TM: One could say that Vvork was a conservative step backward, shifting the focus of a group blog from "the whole world" or at least "the whole internet" to obsession with the narrow confines of gallery-based practice. Some of us noted this at the time.

and is related to this generation’s perception of the networked computer as their natural environment, and thus as their main context for any kind of experience, included the experience of art. We could update Picasso’s famous statement saying that, for them, a found online image is better than the Nika; and an online image of the Nika is better than the Nika itself, because it’s ubiquitous, free, easy to share and use, spreadable and loaded with information (tags, metadata etc.). I’m wondering if Brian Droitcour [5] is aware of how conservative his criticism of post-internet—an art, in his own words, that looks crappy in the gallery and great online—may appear from this perspective. Making an expensive artwork and placing it in a respected white cube for the sole purpose of generating a good JPG may actually be the most corrosive challenge brought by netizen artists to the art world and its values. The gallery is not openly criticized, but subtly abused by turning it into a stage, and insulted by treating it not as a point of arrival, but of departure in an endless process of redistribution.

TM: This is a rehash of whether Guthrie Lonergan's phrase "internet aware art" meant art based on the internet or art made ready for the internet, which has been covered extensively here and on Rhizome.

Joel Holmberg mentions that many artists whose practices were connected to the internet and surfing clubs like Nasty Nets have moved towards more painterly, visual practices.
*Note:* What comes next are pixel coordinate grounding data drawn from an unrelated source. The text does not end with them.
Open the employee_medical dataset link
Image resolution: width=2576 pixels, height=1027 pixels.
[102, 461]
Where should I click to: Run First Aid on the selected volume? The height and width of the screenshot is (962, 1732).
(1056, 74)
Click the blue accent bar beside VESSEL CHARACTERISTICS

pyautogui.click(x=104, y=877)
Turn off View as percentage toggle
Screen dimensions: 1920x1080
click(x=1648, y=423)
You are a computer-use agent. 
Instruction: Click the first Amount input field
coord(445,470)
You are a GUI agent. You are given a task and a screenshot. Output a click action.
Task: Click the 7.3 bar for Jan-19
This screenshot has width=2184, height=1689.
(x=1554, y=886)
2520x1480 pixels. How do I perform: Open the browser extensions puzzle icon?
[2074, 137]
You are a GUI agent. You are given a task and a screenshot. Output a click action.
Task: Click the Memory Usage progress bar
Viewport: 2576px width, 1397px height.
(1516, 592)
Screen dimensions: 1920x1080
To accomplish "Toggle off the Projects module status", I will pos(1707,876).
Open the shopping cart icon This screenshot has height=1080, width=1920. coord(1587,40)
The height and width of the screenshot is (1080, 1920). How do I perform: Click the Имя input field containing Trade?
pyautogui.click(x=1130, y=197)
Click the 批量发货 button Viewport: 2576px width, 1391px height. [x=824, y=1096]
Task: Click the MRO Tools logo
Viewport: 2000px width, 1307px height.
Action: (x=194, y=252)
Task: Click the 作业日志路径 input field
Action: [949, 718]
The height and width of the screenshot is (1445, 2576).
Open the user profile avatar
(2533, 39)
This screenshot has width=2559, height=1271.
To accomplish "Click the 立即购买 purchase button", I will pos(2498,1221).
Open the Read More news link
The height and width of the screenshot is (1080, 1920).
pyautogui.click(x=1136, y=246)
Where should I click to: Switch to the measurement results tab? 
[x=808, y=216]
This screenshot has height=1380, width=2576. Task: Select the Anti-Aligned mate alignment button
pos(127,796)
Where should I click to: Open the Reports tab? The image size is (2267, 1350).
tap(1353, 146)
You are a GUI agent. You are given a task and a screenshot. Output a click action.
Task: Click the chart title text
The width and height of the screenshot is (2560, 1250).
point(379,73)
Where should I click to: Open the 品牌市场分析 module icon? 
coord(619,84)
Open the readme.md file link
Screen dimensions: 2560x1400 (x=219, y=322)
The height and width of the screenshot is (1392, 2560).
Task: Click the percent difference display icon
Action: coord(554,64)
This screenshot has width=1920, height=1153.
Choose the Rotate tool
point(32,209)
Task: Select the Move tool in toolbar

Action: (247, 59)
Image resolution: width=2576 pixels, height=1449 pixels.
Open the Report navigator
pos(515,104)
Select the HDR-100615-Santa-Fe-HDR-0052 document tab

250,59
Would you agree with this and how does this again relate to the label post-internet?

As said above, the surfing clubs participants were more interested in images than in codes. While the first net.art generation was, to some extent (and with some exceptions) iconoclastic, the second is, no exceptions, iconophiliac when not even iconolatric. Also, most of them were attracted, since the early days, by the practice of computer drawing, and by the way in which postproduction tools like Photoshop implemented metaphors and gestures taken from reality and from the field of painting. So, no surprise if they kept working on this. But it would be wrong to think that the main motivation behind this move was the will to get in the art market with an easy to get, easy to sell art form. The market success of artists like Petra Cortright, Michael Manning, Jon Rafman and Parker Ito is just the top of an iceberg made of thousands of GIFs, PNGs and JPGs circulated for free online.

TM: This is all fine, and I suppose we had to end by talking about someone's "market success."

proto-"post internet definition" art

In this recent interview I said that Nasty Nets wasn't concerned with gallery display issues (what is now being called -- ugh -- post internet) but forgot my own post on "gallery hardware."
The link was to a blog discussion at digitalmediatree.com/tommoody about a gallery-friendly brand of computer (which is quaint but still needed as most GIF display alternatives are so crappy) and what I was calling digital non-sites. This is all "post internet" by any current flaky definition of the term.
Continuing this theme of astonishing clairvoyance, I also had a post in 2006, "Showing new media work in the gallery": what's at stake." This was reblogged by Eyebeam and pronounced "self indulgent but useful," or words to that effect.
For that matter, this three part interview that Paddy Johnson did with Michael Bell-Smith and me, titled "Geeks in the Gallery," deals with some of these same issues.